SCOTTSDALE, Ariz. -- It’s impossible to put a value on what Cam Newton has meant to Auburn’s football team this season.
Without him, his teammates freely admit that they wouldn’t be here right now soaking up the desert sun and preparing for what they hope will be their first national championship in 57 years.
He’s accounted for 49 touchdowns. He’s passed for 2,589 yards. He’s rushed for 1,409 yards. He leads the country in passing efficiency.
As Oregon cornerback Talmadge Jackson says, Newton creates some things a lot of quarterbacks can’t.
And what Auburn has created is the ideal supporting cast to go around its Heisman Trophy winner.
Newton might be the marquee offensive playmaker on this team, but he’s far from the only playmaker.
“It’s really been the perfect year for us as far as personnel,” Auburn senior offensive tackle Lee Ziemba said. “Everybody has contributed.”
The Tigers have had 11 different players score offensive touchdowns, and eight of the 11 have scored at least four touchdowns.
What’s more, 10 different players have gains from scrimmage of 30 yards or longer this season.
And three different players, including Newton, have each rushed for more than 750 yards.
“We have a lot of different people who can beat you,” Newton said. “It’s not just me.”
The beauty of it for Auburn offensive coordinator Gus Malzahn is that it’s been a different player in every game stepping forward to complement Newton with key plays.
In fact, there might not have been a more important offensive play all season for the Tigers than Onterio McCalebb’s 70-yard touchdown run on a sweep to break a 17-17 deadlock against LSU.

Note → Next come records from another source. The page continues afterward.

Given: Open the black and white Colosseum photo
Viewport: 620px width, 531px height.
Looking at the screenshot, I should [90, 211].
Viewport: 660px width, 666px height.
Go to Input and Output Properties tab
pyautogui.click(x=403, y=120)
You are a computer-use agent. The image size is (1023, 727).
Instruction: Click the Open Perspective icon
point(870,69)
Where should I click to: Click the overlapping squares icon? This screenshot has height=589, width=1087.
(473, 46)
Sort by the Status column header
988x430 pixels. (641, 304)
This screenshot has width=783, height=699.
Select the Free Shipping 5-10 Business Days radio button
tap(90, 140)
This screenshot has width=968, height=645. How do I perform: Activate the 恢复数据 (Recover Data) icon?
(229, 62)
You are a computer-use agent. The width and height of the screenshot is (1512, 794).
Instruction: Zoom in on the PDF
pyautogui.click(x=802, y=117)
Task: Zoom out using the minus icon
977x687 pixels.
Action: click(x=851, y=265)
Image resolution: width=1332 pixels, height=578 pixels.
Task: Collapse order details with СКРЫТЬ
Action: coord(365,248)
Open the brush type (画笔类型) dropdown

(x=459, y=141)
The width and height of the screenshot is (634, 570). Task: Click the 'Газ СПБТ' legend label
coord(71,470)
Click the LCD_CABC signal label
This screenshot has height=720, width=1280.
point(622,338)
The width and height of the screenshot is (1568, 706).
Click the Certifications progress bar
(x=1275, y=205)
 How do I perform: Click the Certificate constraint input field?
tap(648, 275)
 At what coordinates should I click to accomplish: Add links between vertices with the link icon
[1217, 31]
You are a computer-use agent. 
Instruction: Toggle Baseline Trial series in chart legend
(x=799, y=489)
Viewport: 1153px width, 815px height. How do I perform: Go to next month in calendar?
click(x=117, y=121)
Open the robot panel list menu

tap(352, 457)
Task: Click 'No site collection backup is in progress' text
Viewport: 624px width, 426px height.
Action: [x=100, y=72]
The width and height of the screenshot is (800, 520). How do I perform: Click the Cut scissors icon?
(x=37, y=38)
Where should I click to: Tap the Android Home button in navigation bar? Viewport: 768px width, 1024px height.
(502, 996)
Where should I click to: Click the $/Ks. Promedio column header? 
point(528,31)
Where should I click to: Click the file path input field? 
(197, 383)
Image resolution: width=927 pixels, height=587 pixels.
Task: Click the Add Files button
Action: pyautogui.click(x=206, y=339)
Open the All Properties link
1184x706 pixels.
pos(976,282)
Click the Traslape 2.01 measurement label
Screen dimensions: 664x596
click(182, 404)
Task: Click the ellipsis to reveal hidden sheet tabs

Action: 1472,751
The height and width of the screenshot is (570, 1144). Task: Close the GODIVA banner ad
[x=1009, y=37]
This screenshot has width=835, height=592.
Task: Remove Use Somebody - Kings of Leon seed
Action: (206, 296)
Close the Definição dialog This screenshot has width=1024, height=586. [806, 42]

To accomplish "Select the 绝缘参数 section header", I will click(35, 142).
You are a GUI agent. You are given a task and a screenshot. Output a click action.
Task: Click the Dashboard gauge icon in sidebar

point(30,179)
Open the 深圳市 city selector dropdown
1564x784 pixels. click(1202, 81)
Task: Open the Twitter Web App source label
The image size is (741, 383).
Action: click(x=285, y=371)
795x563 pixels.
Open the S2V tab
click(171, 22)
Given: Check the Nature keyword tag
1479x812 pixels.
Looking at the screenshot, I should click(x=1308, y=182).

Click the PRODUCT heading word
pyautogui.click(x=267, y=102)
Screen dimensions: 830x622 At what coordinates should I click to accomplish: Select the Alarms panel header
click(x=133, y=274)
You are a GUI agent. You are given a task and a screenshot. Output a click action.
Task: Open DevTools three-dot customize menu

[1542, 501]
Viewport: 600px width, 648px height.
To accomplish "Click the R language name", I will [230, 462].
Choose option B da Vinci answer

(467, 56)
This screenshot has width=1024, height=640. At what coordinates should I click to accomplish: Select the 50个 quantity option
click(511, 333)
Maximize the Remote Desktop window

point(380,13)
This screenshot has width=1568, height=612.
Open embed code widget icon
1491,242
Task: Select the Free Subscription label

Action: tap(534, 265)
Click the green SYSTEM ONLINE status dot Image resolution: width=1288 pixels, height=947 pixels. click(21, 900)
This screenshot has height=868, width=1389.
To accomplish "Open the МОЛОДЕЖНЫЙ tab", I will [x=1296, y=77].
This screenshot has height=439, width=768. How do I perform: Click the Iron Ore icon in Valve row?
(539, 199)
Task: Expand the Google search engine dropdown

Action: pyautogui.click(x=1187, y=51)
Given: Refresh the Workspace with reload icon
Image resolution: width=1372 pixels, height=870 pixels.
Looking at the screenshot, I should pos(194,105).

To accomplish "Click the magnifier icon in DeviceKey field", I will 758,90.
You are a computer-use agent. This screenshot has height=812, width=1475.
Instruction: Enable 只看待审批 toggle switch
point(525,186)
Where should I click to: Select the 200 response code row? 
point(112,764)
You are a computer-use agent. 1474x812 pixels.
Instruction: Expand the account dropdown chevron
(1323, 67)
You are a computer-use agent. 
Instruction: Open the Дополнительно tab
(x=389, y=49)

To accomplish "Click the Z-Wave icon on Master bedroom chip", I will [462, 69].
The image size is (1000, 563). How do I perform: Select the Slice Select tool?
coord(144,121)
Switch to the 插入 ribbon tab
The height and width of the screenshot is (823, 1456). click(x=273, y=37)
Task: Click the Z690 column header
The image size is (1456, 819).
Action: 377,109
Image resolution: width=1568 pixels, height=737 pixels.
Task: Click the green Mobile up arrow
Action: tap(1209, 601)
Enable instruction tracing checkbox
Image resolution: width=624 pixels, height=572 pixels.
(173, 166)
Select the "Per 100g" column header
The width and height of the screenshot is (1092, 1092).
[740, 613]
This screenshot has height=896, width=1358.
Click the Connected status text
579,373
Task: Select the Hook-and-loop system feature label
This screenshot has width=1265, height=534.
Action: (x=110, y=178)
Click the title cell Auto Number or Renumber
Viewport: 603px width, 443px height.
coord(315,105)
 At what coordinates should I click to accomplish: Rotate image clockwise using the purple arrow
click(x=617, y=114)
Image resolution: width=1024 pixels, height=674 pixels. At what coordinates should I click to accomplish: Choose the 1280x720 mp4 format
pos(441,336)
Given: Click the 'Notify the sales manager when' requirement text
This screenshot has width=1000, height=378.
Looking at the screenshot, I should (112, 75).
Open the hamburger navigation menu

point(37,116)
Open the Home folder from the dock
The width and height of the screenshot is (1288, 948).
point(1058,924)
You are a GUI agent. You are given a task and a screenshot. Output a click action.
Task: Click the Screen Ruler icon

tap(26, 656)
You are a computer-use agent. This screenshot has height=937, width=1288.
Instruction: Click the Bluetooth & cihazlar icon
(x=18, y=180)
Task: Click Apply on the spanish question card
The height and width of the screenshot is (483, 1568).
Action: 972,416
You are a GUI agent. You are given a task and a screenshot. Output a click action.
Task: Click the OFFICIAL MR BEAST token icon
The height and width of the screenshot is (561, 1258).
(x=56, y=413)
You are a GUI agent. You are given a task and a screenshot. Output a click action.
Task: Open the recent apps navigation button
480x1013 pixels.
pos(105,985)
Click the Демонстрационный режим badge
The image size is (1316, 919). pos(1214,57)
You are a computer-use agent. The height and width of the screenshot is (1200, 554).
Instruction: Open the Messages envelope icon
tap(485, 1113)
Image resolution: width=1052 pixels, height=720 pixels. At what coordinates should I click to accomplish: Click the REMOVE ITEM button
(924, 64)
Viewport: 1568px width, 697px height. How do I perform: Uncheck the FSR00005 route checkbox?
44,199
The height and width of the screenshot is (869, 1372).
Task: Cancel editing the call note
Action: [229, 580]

Auburn had run up and down the field that day and piled up gaudy offensive numbers, but couldn’t shake loose from LSU. McCalebb’s dash to the end zone with 5:05 to play was the decisive blow.
McCalebb, the Tigers’ speed option at running back, scored 10 touchdowns this season. Seven of them were 12 yards or longer, and four were 49 yards or longer.
“In the second half, when teams are tired, that speed is even more of a factor,” Newton said.
Against Alabama, Emory Blake’s 36-yard touchdown catch in the waning minutes of the first half finally got Auburn on the board. And then in the opening minute of the second half, Terrell Zachery pulled in a 70-yard bomb for a touchdown to set in motion the greatest comeback in Iron Bowl history.
A week later against South Carolina in the SEC championship game, it was Darvin Adams snaring Newton’s Hail Mary for a 51-yard touchdown right before halftime on a pass that was deflected in the end zone. The Gamecocks were never the same the rest of the way.
Earlier in the first quarter, Adams got behind the South Carolina secondary for a 54-yard touchdown.
The Tigers head into Monday night’s Tostitos BCS National Championship Game with 25 offensive touchdowns of 25 yards or longer. That's tied for second nationally with Hawaii. Oregon leads the way with 27.
“Big plays are contagious,” Ziemba said. “Coach Malzahn tells us that. This offense is at its best when it goes 5 yards, 5 yards, 5 yards and then 30 yards. That’s what this offense is built on, and a lot of different people are a part of that.”
Newton has gone to every one of them, too, at different points in the season.
Tight end Philip Lutzenkirchen had three of his five touchdown catches in the final three games of the season.
“We’re fortunate enough to have talented enough players that when they’re called on, they can make plays,” Malzahn said. “They’re very good at what they do and fit well around Cam.”
Senior receiver Kodi Burns, who actually threw a touchdown pass this season to Newton, added, “Pretty much anybody who touches it on offense can take it the distance. That’s really what this offense is about, taking what the defense gives you, but at the same time, having explosive plays.”
Oregon’s defenders say they won’t be lulled to sleep by focusing only on Newton and forgetting about everybody else.
Still, it’s obvious where most of their attention will be concentrated Monday night.
“If you look at their offense, they do have a lot of playmakers, and they’re very balanced,” Oregon linebacker Casey Matthews said. “But Cam is what makes their offense go.”